A gay dramedy that analyzes one family’s vast and varied approaches to all that life can be
You’ll be Fine starts with a traumatic flashback of Alex and Owen’s life as children with their single mom Adeline. Their story follows a familiar arc, an emotionally and verbally abusive single creative-type mother doing the best she can (maybe), while trying to raise two children who were abandoned by their father and fighting her own mental health issues.
Almost immediately, the news comes from Alex’s 35-year-old, failed-to-launch brother, Owen: their mom is dead.
Overdosed, accidentally or not, on one of the several pills and booze combinations she was famous for, Adeline is dead and Alex has to decide whether she wants to revisit the haunts of the rural town she escaped after college and post-college city life. Having just went through her most significant breakup with her girlfriend, Kate, Alex isn’t sure if she’s ready to return home yet.
Spurred on by the love of her brother and the one family member who has ever cared about them or their mom, Aunt Johanna, Alex decides to make the trip home for a week. Ever the work-addict, she turns the trip into an opportunity to interview the hottest chef in her hometown for her magazine job, who, coincidentally, is also her first love from high school.

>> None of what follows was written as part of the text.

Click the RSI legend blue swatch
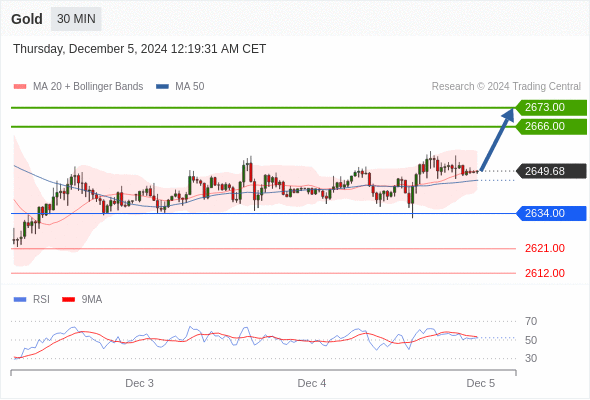Screen dimensions: 590x400 [x=20, y=300]
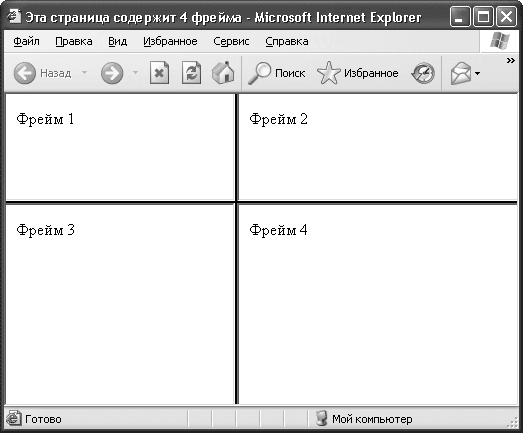Click the Назад back arrow icon
The width and height of the screenshot is (523, 433).
point(25,73)
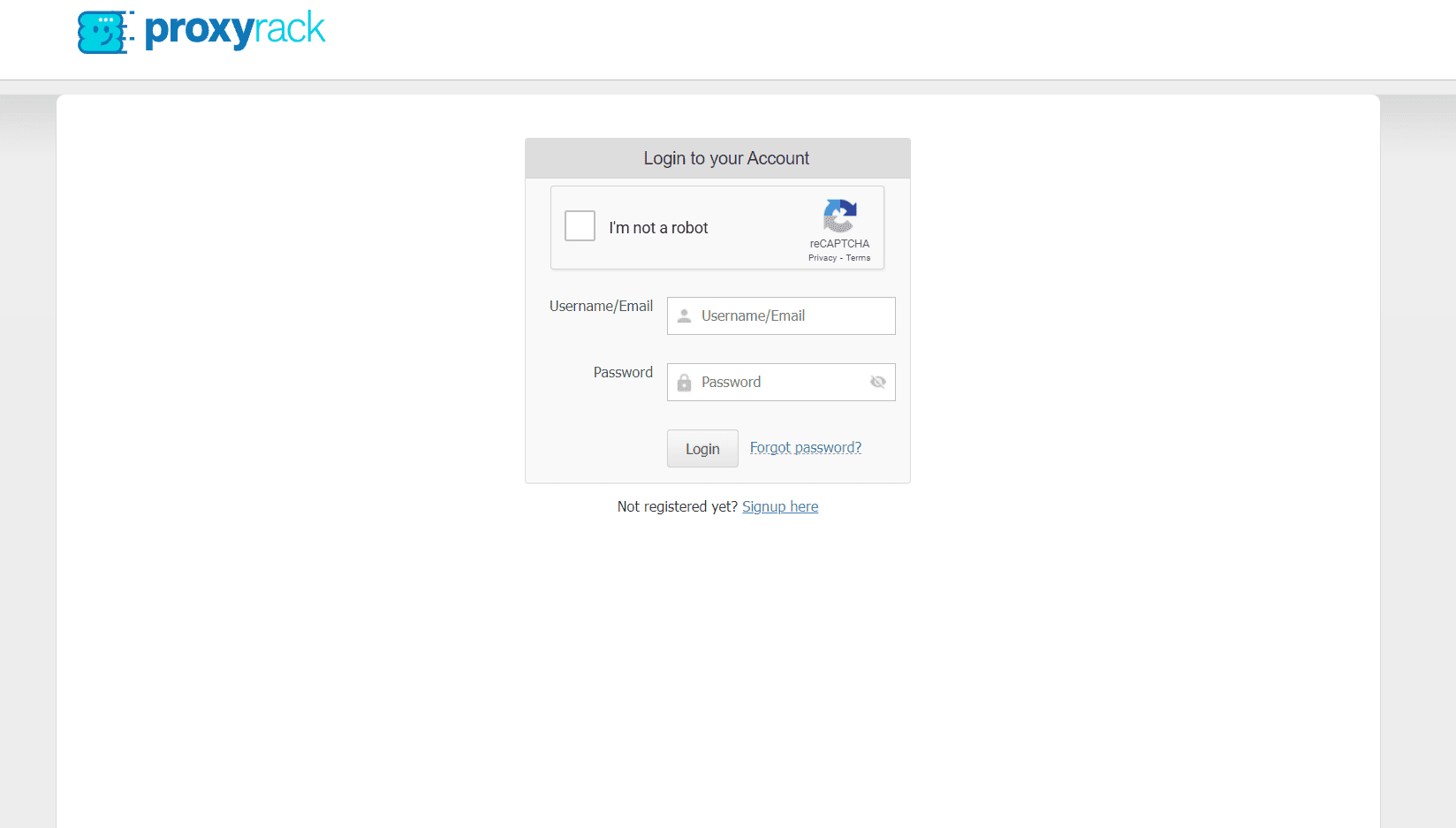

Owen, Alex, and Aunt Johanna come together to go through Adeline’s things and provide each other some solace. Even in this moment, the question remains, where is their father, and why, even now, hasn’t Jeffrey stepped forward to claim his kids or offer comfort? Through all this, Alex does her best to self-soothe, taking some of her mother’s pills and booze, going on dates with a local news editor, and once again becoming entranced in a hopeless love with a former high school girlfriend.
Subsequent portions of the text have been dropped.